» FRAGMENTO FACILITADO
_ _ _ _
Cuando realizo los rituales matinales cotidianos bajo a desayunar.

En el comedor tengo, junto con mi acompañante, una mesa asignada. El comedor es bonito y agradable. Cálido, pacífico y cómodo. Los camareros son amables. Mientras mi compañía va a por un café yo pienso en el coronavirus (en qué si no). Pienso en lo cotidiana que se ha vuelto una situación que, al principio, nos parecía tan extraordinaria. De alguna manera, el coronavirus ya no es noticia. Ya no tanto como en marzo. O se ha convertido en un tema, un afluente que ayuda a engrosar ese río de noticias que nos llega todos los días. A veces está bien (hoy no, hoy no está bien) y a veces…Pues eso: como hoy.

Viviendo en Austria, me viene a la cabeza la segunda guerra mundial. Y Sonrisas y Lágrimas. Al principio de la película, sale un rótulo. Algo así como que toda la historia sucedió en los últimos días dorados de los treinta. Calificar los años treinta de dorados (aún en Salzburgo) es un poco una licencia poética, claro. Porque los treinta fueron una década bastante fastidiada. En Salzburgo y en todas partes. Aunque claro, en 1965, comparando con la segunda guerra mundial, los treinta les debían de parecer Disneylandia.

Pienso en el coronavirus y pienso en la segunda guerra mundial y pienso en si 2019 nos parecerá a todos algún día „los últimos años dorados de la década de los diez“.

Claro: todo es bueno o es malo dependiendo del punto de comparación.

Llegados a este punto, estoy seguro de que todos mis lectores, estando alojados en hoteles, han hecho lo que yo estoy a punto de hacer.

Como estoy solo -¿Cuánto tiempo puede durar ponerse un café?- me entretengo en imaginar las relaciones entre las personas que se sientan en las mesas contíguas. Dependiendo del caso, es un juego fascinante.

Mis vecinos de mesa, por ejemplo, son muy estimulantes.

Se trata de tres hombres que deben andar por los treinta y una mujer que empieza a ser anciana. Dos de los hombres son pareja, claramente -la gente que comparte cuenta de Netflix desarrolla un lenguaje corporal difícil de ocultar- el otro hombre joven quizá sea un amigo, pero la relación que tenga con ellos la mujer mayor es para mí lo más misterioso de todo.
_ _ _ _
» ENTRADAS PROPORCIONADAS
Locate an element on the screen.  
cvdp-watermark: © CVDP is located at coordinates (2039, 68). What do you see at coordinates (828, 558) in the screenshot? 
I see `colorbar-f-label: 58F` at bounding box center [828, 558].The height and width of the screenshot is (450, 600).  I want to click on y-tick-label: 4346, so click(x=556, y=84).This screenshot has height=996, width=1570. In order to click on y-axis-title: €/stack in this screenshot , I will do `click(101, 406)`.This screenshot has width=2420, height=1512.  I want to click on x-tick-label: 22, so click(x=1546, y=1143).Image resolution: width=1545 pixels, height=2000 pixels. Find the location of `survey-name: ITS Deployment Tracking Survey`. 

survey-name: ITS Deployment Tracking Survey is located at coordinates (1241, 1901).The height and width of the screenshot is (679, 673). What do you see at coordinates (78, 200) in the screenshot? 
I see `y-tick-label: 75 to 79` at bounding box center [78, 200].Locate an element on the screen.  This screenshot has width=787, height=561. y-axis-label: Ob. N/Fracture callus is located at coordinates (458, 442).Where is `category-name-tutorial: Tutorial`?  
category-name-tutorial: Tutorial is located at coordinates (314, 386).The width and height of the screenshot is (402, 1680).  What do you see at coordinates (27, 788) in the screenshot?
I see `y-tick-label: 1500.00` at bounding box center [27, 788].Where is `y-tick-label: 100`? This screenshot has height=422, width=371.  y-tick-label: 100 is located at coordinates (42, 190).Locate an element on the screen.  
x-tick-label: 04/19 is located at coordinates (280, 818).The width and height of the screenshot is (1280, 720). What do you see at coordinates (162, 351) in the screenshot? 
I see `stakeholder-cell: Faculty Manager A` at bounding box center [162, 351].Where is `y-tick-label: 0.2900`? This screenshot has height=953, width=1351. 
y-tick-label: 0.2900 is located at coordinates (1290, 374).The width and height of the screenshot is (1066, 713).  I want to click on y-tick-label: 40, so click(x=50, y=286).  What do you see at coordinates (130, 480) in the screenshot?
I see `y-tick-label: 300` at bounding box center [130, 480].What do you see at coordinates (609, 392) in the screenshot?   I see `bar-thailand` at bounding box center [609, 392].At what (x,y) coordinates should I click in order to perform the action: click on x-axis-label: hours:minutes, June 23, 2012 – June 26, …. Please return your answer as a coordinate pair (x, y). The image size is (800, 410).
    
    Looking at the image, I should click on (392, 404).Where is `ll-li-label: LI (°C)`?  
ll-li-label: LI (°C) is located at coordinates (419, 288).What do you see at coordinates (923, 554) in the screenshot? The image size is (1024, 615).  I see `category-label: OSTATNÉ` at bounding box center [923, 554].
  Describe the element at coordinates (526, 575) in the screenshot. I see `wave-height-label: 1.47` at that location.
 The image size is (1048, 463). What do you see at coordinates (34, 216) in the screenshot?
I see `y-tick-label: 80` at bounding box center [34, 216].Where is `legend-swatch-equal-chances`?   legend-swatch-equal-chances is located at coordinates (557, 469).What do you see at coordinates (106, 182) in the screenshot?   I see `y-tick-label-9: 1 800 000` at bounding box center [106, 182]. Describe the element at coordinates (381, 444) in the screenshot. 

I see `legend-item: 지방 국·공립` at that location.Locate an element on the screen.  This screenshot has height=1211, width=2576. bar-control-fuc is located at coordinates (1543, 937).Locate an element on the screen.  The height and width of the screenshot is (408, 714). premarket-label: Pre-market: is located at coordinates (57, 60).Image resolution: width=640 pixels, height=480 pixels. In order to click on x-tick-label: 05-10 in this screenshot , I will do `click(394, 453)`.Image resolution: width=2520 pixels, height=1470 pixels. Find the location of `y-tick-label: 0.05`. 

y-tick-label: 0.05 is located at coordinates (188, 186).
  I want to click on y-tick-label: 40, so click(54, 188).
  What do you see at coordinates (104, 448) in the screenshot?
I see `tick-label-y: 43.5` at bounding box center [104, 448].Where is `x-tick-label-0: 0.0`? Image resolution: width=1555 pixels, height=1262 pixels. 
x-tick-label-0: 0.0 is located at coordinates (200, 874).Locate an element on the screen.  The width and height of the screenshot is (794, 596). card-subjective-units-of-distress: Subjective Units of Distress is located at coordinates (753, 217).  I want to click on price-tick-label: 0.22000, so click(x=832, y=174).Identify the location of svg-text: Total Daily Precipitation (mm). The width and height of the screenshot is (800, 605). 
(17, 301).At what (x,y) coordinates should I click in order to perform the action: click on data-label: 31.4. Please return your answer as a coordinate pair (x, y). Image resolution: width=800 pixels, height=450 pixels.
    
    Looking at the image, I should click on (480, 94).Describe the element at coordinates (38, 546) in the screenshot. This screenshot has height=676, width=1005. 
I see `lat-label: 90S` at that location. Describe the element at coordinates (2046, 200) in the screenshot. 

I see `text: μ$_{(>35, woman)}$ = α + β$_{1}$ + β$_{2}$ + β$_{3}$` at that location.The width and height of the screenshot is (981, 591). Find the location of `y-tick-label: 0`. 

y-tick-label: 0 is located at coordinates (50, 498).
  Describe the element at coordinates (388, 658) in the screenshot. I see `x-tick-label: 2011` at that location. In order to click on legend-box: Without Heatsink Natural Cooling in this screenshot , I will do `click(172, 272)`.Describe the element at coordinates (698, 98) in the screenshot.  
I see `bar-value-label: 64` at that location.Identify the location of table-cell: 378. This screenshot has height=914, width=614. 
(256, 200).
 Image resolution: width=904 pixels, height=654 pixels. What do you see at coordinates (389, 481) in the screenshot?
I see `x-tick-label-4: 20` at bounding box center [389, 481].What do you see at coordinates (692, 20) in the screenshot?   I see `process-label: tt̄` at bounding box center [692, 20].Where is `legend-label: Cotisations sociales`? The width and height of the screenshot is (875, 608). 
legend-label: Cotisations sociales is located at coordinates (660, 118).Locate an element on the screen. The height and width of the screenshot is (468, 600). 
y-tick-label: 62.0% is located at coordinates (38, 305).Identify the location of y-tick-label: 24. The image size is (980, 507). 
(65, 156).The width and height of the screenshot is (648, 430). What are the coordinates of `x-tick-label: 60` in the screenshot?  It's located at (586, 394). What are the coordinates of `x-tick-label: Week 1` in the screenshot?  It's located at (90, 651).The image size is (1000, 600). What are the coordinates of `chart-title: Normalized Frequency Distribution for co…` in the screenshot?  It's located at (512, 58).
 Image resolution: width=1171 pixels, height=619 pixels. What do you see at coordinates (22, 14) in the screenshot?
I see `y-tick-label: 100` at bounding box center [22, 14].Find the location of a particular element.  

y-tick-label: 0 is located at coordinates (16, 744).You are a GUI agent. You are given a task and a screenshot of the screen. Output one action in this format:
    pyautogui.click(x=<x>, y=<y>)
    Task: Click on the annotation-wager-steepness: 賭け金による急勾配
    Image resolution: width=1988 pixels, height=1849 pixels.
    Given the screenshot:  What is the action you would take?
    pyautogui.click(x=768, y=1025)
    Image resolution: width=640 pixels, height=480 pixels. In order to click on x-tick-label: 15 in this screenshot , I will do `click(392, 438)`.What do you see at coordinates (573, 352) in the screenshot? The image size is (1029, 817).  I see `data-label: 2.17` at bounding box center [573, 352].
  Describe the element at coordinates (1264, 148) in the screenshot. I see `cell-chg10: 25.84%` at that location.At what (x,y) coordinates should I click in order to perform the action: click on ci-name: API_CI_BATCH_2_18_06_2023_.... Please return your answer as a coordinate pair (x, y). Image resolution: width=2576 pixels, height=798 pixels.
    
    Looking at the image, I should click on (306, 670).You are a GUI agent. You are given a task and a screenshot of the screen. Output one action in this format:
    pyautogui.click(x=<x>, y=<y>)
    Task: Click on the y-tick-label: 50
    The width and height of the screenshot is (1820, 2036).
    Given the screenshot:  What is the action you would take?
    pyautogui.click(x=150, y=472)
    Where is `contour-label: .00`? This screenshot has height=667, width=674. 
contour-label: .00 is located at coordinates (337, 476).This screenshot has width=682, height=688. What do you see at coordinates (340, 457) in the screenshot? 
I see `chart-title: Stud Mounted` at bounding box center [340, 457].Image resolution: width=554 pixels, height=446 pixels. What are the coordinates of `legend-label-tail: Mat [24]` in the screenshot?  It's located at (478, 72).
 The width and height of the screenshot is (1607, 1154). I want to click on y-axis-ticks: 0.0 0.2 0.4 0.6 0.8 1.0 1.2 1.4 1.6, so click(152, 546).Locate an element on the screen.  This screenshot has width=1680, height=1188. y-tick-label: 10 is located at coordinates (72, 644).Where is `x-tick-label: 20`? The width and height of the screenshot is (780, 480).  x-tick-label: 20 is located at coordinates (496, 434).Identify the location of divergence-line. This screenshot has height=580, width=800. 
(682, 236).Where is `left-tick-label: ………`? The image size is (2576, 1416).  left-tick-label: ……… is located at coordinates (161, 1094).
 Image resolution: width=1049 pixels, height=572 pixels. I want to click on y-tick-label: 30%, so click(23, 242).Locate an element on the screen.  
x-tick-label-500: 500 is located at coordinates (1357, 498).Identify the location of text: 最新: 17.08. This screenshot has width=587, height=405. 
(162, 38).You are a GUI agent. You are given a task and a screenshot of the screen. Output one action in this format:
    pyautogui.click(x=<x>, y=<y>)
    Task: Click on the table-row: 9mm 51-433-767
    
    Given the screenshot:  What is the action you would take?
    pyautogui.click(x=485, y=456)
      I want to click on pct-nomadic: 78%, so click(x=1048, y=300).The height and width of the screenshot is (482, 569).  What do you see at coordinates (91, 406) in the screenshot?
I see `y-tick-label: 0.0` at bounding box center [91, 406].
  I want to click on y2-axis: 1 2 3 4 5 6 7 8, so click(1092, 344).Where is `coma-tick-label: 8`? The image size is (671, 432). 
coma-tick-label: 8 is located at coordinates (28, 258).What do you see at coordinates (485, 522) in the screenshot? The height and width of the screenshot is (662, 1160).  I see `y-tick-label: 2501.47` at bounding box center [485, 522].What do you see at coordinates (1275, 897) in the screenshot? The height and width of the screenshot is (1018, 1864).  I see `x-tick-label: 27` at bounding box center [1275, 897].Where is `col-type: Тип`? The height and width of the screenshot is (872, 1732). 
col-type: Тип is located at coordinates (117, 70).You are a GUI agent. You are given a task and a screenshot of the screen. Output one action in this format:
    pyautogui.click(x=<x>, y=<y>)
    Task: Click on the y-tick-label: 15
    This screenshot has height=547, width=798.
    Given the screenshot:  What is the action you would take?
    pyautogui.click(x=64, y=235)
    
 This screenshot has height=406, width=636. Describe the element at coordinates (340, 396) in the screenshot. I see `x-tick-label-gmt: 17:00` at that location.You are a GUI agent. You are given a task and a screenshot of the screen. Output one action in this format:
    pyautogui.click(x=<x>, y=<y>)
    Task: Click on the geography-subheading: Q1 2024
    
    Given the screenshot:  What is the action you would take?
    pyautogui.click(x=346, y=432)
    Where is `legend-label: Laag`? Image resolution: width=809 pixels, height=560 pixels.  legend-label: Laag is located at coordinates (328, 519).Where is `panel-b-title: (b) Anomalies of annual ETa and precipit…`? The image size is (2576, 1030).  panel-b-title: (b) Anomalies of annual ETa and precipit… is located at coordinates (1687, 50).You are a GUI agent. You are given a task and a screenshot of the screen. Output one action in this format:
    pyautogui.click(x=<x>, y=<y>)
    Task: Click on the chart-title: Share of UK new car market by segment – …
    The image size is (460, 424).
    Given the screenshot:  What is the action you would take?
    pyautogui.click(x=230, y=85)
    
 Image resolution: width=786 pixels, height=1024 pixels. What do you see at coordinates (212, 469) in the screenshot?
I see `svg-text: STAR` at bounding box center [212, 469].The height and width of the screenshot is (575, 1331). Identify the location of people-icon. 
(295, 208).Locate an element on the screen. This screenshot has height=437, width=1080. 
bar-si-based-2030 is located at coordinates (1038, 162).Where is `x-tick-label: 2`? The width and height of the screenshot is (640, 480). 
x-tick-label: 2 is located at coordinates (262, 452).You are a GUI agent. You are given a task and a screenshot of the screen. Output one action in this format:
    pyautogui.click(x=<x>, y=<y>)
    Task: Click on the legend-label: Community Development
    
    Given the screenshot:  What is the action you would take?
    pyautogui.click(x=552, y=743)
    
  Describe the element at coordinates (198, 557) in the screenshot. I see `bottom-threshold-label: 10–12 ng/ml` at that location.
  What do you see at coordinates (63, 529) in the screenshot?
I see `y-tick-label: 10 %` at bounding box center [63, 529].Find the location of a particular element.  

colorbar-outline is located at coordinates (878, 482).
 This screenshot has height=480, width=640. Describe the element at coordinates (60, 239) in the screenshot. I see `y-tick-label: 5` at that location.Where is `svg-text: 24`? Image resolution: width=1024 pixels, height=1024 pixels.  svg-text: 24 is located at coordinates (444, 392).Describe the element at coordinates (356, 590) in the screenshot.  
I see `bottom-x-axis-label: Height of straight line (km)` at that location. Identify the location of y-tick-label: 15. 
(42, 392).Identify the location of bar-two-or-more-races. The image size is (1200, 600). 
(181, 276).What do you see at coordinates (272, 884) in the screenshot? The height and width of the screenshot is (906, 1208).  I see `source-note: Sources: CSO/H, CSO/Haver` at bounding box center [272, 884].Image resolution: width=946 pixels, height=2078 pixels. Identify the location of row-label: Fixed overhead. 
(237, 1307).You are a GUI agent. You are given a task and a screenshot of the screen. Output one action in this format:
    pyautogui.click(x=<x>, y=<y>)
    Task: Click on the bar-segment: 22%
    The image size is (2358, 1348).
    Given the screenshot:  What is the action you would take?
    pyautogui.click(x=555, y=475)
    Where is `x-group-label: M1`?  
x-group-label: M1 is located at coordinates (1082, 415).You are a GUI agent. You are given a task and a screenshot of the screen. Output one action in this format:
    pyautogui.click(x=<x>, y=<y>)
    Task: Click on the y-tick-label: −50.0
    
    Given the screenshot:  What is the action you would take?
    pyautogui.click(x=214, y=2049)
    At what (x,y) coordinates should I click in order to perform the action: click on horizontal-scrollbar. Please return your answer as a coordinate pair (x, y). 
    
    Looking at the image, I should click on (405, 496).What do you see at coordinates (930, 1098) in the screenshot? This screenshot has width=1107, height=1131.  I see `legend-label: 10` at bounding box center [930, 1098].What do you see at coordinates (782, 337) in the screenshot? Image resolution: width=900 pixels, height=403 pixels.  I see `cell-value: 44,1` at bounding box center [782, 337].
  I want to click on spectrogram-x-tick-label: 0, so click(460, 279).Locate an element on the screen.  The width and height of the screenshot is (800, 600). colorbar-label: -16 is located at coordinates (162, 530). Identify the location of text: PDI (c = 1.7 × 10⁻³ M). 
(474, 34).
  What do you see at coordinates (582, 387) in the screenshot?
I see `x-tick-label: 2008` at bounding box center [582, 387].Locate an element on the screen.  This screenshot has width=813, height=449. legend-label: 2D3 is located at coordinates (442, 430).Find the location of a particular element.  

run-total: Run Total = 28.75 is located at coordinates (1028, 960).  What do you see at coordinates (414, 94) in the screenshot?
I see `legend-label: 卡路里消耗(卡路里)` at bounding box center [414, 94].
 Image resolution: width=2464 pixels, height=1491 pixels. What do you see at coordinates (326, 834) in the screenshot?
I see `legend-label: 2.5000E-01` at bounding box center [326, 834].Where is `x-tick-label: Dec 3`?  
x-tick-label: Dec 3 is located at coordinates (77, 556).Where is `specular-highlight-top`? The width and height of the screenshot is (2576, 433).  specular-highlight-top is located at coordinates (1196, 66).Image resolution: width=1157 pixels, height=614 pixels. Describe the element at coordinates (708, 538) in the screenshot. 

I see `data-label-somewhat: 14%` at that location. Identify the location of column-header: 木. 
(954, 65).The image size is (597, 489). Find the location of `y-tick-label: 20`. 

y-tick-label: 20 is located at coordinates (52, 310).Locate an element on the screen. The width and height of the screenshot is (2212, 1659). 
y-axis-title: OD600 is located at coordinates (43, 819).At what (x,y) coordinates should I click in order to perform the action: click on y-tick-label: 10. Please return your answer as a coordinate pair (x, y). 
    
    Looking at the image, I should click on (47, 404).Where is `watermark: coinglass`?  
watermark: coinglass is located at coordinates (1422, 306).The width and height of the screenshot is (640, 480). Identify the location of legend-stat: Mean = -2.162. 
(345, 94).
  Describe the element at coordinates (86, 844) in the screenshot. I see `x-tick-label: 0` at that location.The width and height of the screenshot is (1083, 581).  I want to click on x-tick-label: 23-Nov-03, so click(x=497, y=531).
_ _ _ _
» TAREA
Cita, sin cambiar nada, el pasaje del texto sobre el desayuno en el hotel que va desde "Cuando realizo los" hasta "eso: como hoy.".

» RESULTADO DEL EJERCICIO
Cuando realizo los rituales matinales cotidianos bajo a desayunar.

En el comedor tengo, junto con mi acompañante, una mesa asignada. El comedor es bonito y agradable. Cálido, pacífico y cómodo. Los camareros son amables. Mientras mi compañía va a por un café yo pienso en el coronavirus (en qué si no). Pienso en lo cotidiana que se ha vuelto una situación que, al principio, nos parecía tan extraordinaria. De alguna manera, el coronavirus ya no es noticia. Ya no tanto como en marzo. O se ha convertido en un tema, un afluente que ayuda a engrosar ese río de noticias que nos llega todos los días. A veces está bien (hoy no, hoy no está bien) y a veces…Pues eso: como hoy.